こうして若手社員の世話をしていると、こんどは新任の管理職が彼女のところに仕事のことを聞きにくるようになりました。日本の会社は社員を頻繁に異動・転動させるので、まったく畑違いのところに送られて戸惑うことは珍しくありません。部下に教えを乞うのは抵抗がありますが、長く勤めている非正規の女性(それもずっと年上)なら、妙なプライドを捨てて「わからないから教えてください」といえるのです。

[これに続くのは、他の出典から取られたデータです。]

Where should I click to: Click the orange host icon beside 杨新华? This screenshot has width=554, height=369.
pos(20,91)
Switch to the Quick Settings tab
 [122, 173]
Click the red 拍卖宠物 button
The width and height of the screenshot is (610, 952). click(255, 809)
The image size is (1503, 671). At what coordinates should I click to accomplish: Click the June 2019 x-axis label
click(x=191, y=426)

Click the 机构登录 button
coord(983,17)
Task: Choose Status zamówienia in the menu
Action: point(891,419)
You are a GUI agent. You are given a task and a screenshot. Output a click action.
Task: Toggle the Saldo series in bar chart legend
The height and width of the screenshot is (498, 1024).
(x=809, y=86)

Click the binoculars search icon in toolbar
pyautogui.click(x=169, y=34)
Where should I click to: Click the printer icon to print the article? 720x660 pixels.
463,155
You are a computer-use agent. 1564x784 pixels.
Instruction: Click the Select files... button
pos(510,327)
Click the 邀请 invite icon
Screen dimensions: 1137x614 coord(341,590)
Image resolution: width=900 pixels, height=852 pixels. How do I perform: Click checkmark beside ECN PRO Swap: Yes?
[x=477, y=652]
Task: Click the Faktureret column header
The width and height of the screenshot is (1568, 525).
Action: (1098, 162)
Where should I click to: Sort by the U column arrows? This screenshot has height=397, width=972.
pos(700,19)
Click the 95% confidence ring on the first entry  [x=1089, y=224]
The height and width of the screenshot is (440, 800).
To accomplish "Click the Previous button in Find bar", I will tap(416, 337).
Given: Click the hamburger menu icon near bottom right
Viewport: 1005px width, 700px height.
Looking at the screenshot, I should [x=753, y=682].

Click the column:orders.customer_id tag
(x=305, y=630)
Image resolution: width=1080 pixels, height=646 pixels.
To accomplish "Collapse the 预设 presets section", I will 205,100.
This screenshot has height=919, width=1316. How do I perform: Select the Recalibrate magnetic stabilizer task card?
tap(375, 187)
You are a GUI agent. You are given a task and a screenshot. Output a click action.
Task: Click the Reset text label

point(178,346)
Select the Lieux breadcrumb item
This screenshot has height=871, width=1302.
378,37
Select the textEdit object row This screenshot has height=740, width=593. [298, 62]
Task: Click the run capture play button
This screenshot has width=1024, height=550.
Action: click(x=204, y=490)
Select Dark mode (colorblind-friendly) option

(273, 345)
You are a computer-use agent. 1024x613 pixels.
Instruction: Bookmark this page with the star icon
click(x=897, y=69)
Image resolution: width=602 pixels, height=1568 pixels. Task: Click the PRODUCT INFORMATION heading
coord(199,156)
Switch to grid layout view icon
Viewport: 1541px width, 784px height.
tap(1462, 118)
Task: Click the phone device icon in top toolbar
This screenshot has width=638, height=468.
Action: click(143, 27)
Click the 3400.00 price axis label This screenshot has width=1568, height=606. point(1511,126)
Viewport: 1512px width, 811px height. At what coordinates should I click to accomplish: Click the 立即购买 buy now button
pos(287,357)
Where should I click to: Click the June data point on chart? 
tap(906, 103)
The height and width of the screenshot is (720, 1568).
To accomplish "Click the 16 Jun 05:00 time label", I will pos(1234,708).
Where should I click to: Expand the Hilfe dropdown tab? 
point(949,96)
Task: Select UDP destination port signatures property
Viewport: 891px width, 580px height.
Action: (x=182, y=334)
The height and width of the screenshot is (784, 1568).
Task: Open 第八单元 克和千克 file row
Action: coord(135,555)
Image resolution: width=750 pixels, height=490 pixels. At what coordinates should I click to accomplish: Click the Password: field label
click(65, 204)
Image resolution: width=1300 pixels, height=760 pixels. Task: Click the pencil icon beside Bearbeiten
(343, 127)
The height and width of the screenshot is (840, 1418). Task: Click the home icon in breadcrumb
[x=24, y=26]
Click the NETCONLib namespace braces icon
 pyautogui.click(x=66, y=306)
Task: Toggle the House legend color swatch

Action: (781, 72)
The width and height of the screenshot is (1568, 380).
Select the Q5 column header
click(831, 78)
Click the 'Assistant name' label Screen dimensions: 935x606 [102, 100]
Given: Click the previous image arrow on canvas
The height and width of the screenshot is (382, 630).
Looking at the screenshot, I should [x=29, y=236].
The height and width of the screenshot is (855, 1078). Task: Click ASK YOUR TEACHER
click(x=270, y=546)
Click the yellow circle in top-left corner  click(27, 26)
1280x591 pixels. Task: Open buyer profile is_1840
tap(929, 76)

こうして5年ほど経つうちに、その職場は彼女なしには回らなくなりました。そして、これは私もほんとうに驚いたのですが、一部上場の大手教育会社が、55歳の非正規の彼女に対して「正社員になってくれないか」といってきたのだそうです。彼女は、「正社員はヘンな責任があるし、休みを自由にとれないから面倒くさい」とこの提案を断ったそうですが。

それでも彼女は、いまも契約社員の最高ランクの時給で働いています。時給はだいたい2500円から3000円くらいでしょうから、フルタイムで働けば年収500万円です。仮に週に3日ほどでも年収200万円から300万円にはなりますから、15年働いたことですでに3000万〜4500万円の「超過収入」を稼いだことになります。彼女は現在60代半ばですが、「70歳までは働きたい」といっているので、生涯収入は5000万円を超えるでしょう。

人手不足が深刻化する日本では、「年をとったら使い捨て」なんてことはもうできなくなりました。そこそこの能力と気配りができれば、50歳まで一度も働いた経験のない女性でもじゅうぶん人的資本を開花させることができるのです。